Saved data entries:
════════

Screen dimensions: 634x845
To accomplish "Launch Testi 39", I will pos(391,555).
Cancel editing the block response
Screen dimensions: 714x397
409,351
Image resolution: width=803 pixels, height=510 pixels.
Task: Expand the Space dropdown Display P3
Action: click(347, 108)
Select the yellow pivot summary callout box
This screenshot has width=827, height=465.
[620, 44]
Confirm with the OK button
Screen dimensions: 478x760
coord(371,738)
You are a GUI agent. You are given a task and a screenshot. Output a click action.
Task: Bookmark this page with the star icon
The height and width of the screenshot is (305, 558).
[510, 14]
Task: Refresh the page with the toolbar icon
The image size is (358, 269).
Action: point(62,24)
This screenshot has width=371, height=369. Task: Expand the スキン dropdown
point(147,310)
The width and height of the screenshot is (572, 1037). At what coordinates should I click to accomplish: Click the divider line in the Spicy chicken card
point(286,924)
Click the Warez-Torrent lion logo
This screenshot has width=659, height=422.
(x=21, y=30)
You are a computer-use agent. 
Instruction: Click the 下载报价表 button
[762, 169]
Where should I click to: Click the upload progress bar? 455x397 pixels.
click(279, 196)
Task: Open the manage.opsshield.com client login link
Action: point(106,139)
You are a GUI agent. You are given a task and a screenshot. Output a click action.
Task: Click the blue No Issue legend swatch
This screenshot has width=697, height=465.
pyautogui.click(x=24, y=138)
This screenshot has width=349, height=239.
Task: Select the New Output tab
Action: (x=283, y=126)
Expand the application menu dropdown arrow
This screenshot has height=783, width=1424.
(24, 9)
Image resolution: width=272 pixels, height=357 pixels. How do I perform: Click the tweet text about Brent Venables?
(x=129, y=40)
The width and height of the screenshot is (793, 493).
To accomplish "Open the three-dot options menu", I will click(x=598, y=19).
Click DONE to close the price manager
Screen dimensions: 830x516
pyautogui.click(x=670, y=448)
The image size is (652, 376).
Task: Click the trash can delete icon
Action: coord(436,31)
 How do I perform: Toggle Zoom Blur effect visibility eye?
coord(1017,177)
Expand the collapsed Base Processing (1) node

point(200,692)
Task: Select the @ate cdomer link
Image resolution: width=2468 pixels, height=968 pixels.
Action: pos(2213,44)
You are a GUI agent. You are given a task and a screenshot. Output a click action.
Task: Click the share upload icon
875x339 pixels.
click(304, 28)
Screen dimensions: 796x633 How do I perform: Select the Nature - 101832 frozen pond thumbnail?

════════

Read each line of the data and count the ones that include "menu", answering with the number alone.

→ **PROBLEM SOLUTION**: 2